I asked her if she had slept with him. She said she had. I was crushed. I hadn’t had sex with Jake yet. He told me he loved me enough to wait. He respected the fact that I was a good girl—or at least I was trying to be.

I asked Jake about Anita later that night, and he fessed up to seeing her. I was heartbroken. I hated him and loved him. But I did what I was supposed to do: I broke up with Jake. I cried for days. Finally, I asked Mom for advice.

I told her Jake had cheated on me with another girl, but he wanted me back. “What should I do?”

“If you love him, go back to him,” she said on a weeknight when she was home from work. “You’re old enough to make your own choices about what you want and what you don’t want. So if you forgive him, go back to him.”

We had study hall together, and I’d see him passing notes back and forth with this cute girl named Judy. That tore me up. That’s when I told him I missed him and loved him. He said he missed me, too. We wound up getting back together, though things were never the same.

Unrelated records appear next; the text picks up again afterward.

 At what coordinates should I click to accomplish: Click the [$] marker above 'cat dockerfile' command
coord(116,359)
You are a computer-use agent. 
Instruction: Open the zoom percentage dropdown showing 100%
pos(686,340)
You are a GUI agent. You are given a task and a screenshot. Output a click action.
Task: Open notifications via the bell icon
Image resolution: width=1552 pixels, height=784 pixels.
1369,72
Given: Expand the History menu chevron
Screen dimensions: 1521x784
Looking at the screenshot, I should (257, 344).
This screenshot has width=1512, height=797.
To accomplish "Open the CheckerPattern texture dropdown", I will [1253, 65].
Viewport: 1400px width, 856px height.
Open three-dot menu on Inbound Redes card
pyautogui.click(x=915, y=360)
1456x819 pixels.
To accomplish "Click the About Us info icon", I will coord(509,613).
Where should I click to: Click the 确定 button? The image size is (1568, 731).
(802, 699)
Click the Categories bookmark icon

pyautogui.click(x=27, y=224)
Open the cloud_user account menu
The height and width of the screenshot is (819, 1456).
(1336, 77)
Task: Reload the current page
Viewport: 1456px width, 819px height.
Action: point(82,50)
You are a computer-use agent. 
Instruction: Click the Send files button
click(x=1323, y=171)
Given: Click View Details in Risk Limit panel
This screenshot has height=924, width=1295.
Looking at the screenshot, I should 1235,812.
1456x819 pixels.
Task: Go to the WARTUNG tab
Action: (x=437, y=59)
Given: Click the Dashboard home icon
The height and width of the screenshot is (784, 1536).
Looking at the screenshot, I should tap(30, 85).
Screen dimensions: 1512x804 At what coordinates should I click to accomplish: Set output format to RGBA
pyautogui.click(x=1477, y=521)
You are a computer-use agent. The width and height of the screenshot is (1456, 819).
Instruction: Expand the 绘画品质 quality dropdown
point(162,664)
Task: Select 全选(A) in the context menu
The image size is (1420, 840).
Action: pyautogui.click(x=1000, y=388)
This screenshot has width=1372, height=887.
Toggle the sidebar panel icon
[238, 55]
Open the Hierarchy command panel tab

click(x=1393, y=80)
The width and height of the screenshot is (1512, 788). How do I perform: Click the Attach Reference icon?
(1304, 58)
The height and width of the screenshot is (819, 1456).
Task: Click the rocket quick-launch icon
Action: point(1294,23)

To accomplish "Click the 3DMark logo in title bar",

At that point in our relationship, I thought I had to have sex if I wanted to keep him. So I waited for a night when I had just started my period to sleep with Jake for the first time. I knew there was supposed to be blood when a girl lost her virginity, and I wanted him to believe he was my first. To me, he was. I was so afraid he’d be able to tell something was wrong with me. I was worrying for nothing, though. Jake did not care about anything technical—he was a seventeen-year-old boy, and he just wanted to get laid. We had a sexual relationship for a long time. It ended when we both cheated on each other. The breakup was long and painful. I never should have gotten back together with him.

I had a hard time getting over Jake, even when he was awful to me. One day, I came home from track practice to find my sister passed out in the bathroom. I shook her until she opened her eyes. She told me she had smoked pot, and Jake had given it to her. I had just turned fifteen, and she was only thirteen. I was furious.

Mom was going to be home in a few hours, and I had no idea what was happening to Christy. She kept laughing and noodling around the room. I was afraid I’d get in trouble because she was acting like a fool. Also, I didn’t know if she was going to be okay. How was she feeling? I was pissed and nervous and scared all at the same time.

I ran down to the square and asked the kids if they had seen Jake. I found out he had left a while ago. I asked Chris if he had any weed.

He laughed and said, “You don’t smoke, why do you want it?”

“If Christy is high, I need to get high, too.” Then he really laughed. I was freaking out. But he found me some, and one of the kids showed me what to do with it. I found out exactly how Christy felt. I was scared at first because Mom once told me she’d seen white horses the first time she smoked. I guess I was lucky—I didn’t see any wild animals. I just relaxed and stopped worrying about Jake and Christy and my mom and everything. It was great. I shed all of the anxiety, fear, and pain by breathing in deeply. Where had pot been all my life? I was loving it.

I went back upstairs to goof around with Christy. We were fine by the time Mom got home, and she didn’t notice a thing. Not that she would have anyway; she didn’t pay that much attention to us.

Eventually, I told Jake I was furious with him for preying on my sister, and I also told him something else: I thought I was pregnant. I hadn’t had my period, and my belly was swollen. He wasn’t nice to me; he wasn’t even concerned. Instead, we broke up for good—no more messing around. Then he pretty much stabbed me in the back. I don’t know why he did this, but he told the whole school I was having a baby. As if that weren’t cruel enough, he also spread the rumor that I was a “dead fuck.”

Maybe he was just being a stupid teenager. It was hard to think that this boy I had loved so much could obliterate me so easily. I knew too well that males could break my heart. But Jake’s words and actions took me by surprise, devastating me. I cried and avoided all my old friends. I got my period shortly after that—thank God, because I wouldn’t have known whether the baby was Jake’s or my father’s.